§ Source extract:
_ _ _

Irish clinic to become first in world to comprehensively study concussion in schoolboy rugby

Ground-breaking stuff

Patrick McCarry

Schools rugby and concussion. It’s an awful shame that those paths should ever cross.

The cold, hard, dizzying fact is they do. Each year, hundreds of teenage boys and girls across Ireland take concussive blows playing the sport they love. There are no hard numbers on the exact amount of concussions suffered yet but a new study hopes not only to provide an insight but to ensure a safer return to play.

Sports Surgery Clinic has put up €700,000 in funding for a pilot study on concussion in schools rugby that will encompass five Dublin schools and over 200 players.

29 April 2016; Pictured at the launch of Sports Surgery Clinic’s pilot study to assess the effects of rehabilitation post concussion in adolescent rugby players and the development of a Concussion Passport screening service is Colm Fuller, lead musculoskeletal physiotherapist at Sports Surgery Clinic, and Dr Ciaran Cosgrave, Consultant in Sports & Exercise Medicine at Sports Surgery Clinic and lead doctor for Leinster Rugby, right, with Liam Turner, Blackrock College Senior Cup team. Sports Surgery Clinic, Santry Demesne, Dublin 9. Picture credit: Piaras Ó Mídheach / SPORTSFILE *** NO REPRODUCTION FEE ***

The study will assess the effects of rehabilitation, post concussion, in adolescent rugby players. It will also develop a Concussion Passport screening service.

In a nutshell, a “battery” of tests [computerised, exercise and physiological] will hopefully give SSC a better idea on how to manage concussion – tailoring it for individual players – an make it safer to return.

_ _ _

Saved entries

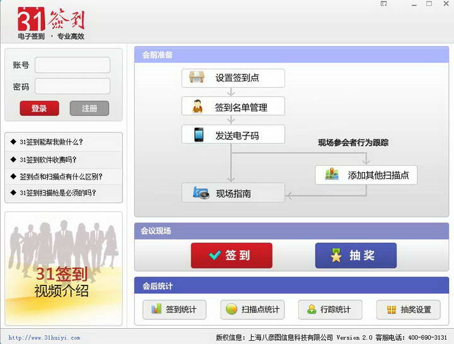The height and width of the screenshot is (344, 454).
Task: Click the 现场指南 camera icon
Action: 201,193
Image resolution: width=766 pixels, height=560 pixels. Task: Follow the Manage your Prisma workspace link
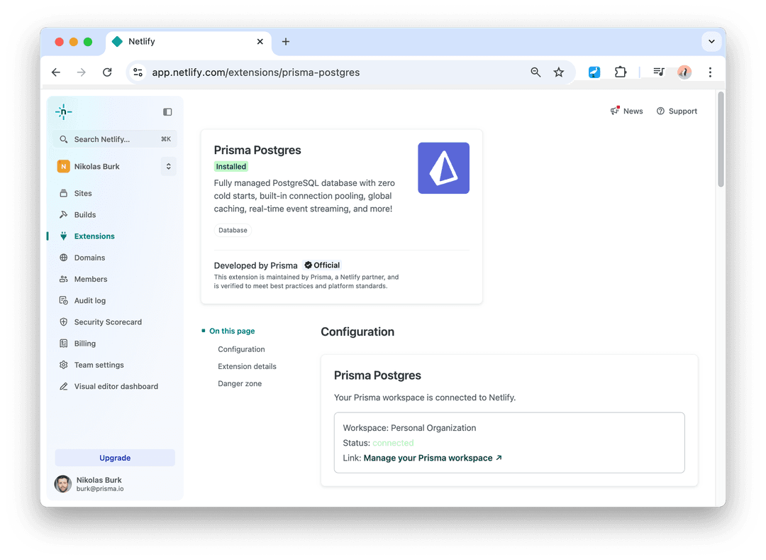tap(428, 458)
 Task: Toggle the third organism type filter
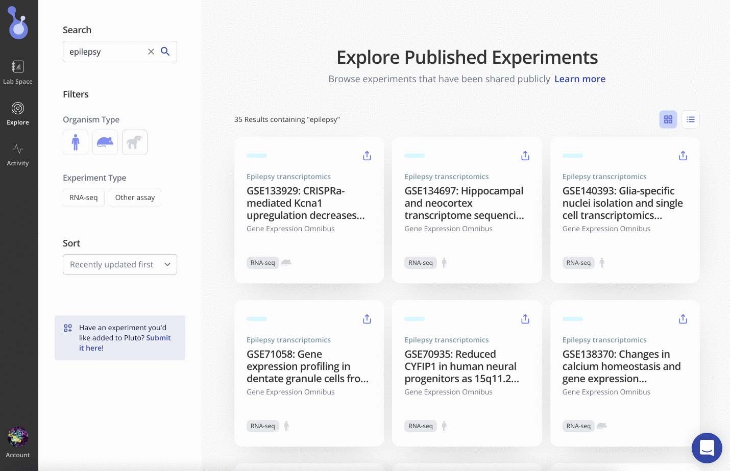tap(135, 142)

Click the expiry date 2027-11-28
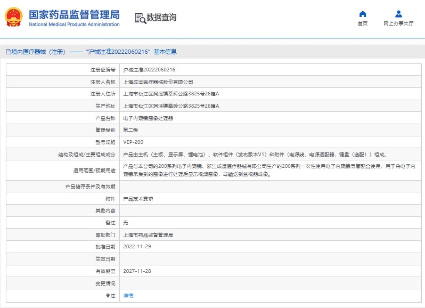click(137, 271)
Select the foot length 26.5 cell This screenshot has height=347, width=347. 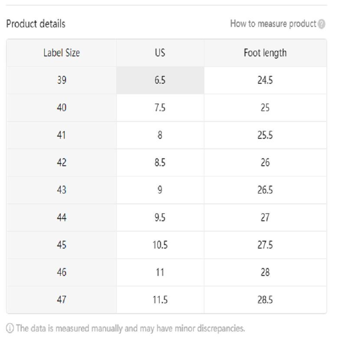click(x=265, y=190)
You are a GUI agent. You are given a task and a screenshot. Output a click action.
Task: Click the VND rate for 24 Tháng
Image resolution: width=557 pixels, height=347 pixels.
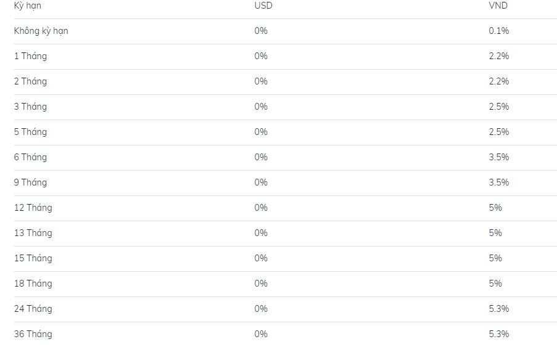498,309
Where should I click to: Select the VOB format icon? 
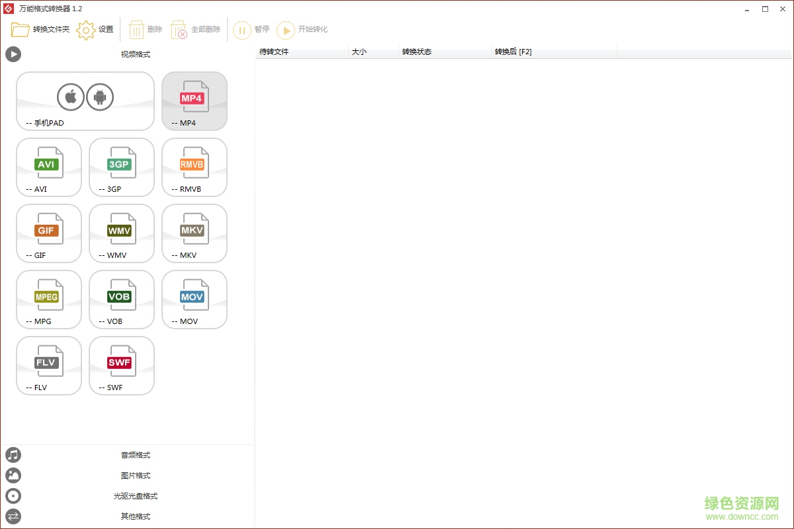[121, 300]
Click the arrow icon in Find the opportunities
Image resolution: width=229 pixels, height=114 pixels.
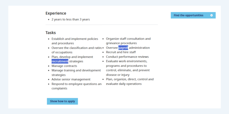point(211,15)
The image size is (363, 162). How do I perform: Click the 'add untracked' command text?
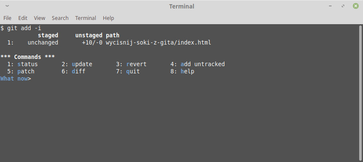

_ _ _

§ Your assignment: According to the article on concussion in schools rugby, how much funding has Sports Surgery Clinic put up for the pilot study?

§ Solution to the problem: €700,000